On the day that the Welfare Reform Bill finished its passage through the Westminster Parliament, a critical report from the National Audit office raised doubts on whether the Child Maintenance Enforcement Commission can manage to make planned savings.
These planned cost reductions rely heavily on the introduction of a new child maintenance scheme and associated IT system, including changes made within the Welfare Reform Bill, such as charges to parents using the service. The report points out that IT costs have increased and the Commission risks repeating some of the mistakes made on the earlier child maintenance schemes.
There is already a £44 million shortfall in the £161 million reduction originally expected by 2014-15. The Commission is reliant on raising £71 million in fee income from parents as part of its planned savings. These estimates are very uncertain, increasing the risk that additional cuts might be needed late on in the Spending Review that could have an adverse effect on services.

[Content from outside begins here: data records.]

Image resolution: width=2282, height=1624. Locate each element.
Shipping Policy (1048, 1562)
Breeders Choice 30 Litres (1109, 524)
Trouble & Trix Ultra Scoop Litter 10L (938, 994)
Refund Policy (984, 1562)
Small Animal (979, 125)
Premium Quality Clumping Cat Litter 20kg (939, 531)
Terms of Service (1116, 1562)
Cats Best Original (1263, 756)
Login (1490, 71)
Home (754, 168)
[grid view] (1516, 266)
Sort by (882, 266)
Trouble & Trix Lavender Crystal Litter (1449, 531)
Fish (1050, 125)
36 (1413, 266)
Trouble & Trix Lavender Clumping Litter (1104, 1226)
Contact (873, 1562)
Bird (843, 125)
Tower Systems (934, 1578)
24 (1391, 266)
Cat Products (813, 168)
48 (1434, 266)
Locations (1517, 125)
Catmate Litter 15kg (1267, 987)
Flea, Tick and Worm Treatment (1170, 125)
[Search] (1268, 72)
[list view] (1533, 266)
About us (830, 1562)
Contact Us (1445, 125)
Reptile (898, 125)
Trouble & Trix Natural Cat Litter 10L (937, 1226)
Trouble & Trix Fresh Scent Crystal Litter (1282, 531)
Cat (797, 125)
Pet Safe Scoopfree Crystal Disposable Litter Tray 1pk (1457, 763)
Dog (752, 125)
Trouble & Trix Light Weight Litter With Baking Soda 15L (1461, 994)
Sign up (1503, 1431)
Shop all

The existing child maintenance schemes were problematic from the start and large backlogs of work built up. Efficiency has improved since 2006 and the cost of administering child maintenance has reduced. There are strong indications that costs remain high. Comparisons with Australia are difficult, but the fact that the Commission spends approximately 56 pence for each £1 it collects for parents, while Australia spent 35 pence raises questions about the relative efficiency of the Commission.
The new child support scheme is due to be introduced this Autumn.